We believe Mississippi would recognize Beneficiary’s marriage to S.M. as valid. Therefore, Claimant would be married for the purposes of determining his eligibility for CDB and his eligibility for or amount of SSI.
Mary A. S~
Regional Chief Counsel
Haila N. K~
Assistant Regional Counsel
B. PR 85-025 Validity of Marriage Ceremony Where No License Was Obtained - Mississippi - Phung T. T~ (DWE)
DATE: October 11, 1985
Where a couple failed to obtain a marriage license and were married in a Buddhist religious ceremony in Biloxi, Mississippi, we held that the marriage was not valid under Mississippi statutes which provide that the licensing requirement is mandatory.
(Phung T. T~- ~ - RAIV [A~], to ARC, Progs., Atl., 10/11/85)
Compliance with license statutes is essential to the validity of a marriage in the State of Mississippi.
(Phung T. T~ - ~ - RAIV [A~], to ARC, Progs., Atl., 10/11/85)
The claimant, Man T. T~, married the deceased wage earner, Phung T. T~, in a Buddhist ceremonial marriage in Biloxi, Mississippi, in August 1984. The couple did not obtain a marriage license for fear that Man T. T~ would not pass the blood test. They lived together as husband and wife until his death in February 1985. Your office has raised a question as to the validity of marriage.
Generally, compliance with license statutes is not essential to the validity of a marriage in the absence of a statutory provision expressly making it essential.
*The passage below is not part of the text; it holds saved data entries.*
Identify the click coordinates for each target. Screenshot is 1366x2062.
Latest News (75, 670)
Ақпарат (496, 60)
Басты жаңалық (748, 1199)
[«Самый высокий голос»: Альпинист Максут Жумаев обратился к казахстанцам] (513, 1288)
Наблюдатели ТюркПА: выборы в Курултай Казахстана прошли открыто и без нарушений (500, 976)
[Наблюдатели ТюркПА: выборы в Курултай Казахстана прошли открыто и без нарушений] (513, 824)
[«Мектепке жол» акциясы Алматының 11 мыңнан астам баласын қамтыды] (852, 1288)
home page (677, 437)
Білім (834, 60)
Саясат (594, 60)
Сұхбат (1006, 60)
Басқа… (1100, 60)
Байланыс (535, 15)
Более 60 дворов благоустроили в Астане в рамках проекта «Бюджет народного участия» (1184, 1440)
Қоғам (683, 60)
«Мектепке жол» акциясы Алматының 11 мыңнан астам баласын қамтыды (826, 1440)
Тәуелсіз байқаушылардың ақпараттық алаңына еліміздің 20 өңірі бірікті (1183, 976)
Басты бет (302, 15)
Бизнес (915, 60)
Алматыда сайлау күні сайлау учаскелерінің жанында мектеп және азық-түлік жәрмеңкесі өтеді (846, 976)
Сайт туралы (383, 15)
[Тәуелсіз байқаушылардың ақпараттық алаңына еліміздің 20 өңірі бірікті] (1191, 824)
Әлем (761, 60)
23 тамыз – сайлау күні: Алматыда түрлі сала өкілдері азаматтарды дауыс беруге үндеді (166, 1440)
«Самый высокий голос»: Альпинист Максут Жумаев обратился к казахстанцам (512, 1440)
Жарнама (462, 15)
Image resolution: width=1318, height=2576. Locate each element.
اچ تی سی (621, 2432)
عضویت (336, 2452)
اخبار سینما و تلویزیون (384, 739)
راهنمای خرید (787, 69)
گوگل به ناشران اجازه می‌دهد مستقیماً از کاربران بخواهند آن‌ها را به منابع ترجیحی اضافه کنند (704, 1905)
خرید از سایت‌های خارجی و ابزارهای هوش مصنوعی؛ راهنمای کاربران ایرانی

See, B., James H~ - [Chi - AFA] - 11/30/44; S~, Will
- [N.O. AFA] - H~ to N.O. AO, 06/22/45. See, also, Y~, Sol (DWE) - ~- RAIV [A~] - to ARC, Progs., Atl., 06/17/85.
However, Mississippi statutes make compliance with the licensing requirements mandatory. Section 93-1-15 of the Mississippi Code Annotated provides that:
(1) No marriage contracted after April 5, 1956 shall be valid unless the contracting parties shall have obtained a marriage license as otherwise required by law, and unless also the marriage, after such license shall have been duly issued therefor, shall have been performed by or before any person, religious society, institution, or organization authorized by Sections 93-1-17 and 93-1-19 to solemnize marriages. Failure in any case to comply with both prerequisites aforesaid, which shall also be construed as mandatory and not merely directory, shall render the purported marriage absolutely void and any children born as a result thereof illegitimate.
Furthermore, Section 93-1-19 also provides, in pertinent part, that:
It shall be lawful for a pastor of any religious society in this state to join together in marriage such persons of the society to whom a marriage license has been issued, according to the rules and customs established by the society .... (Emphasis added.)
Based on the foregoing, it is our opinion that the State of Mississippi would not recognize the ceremonial marriage of the Trans as valid.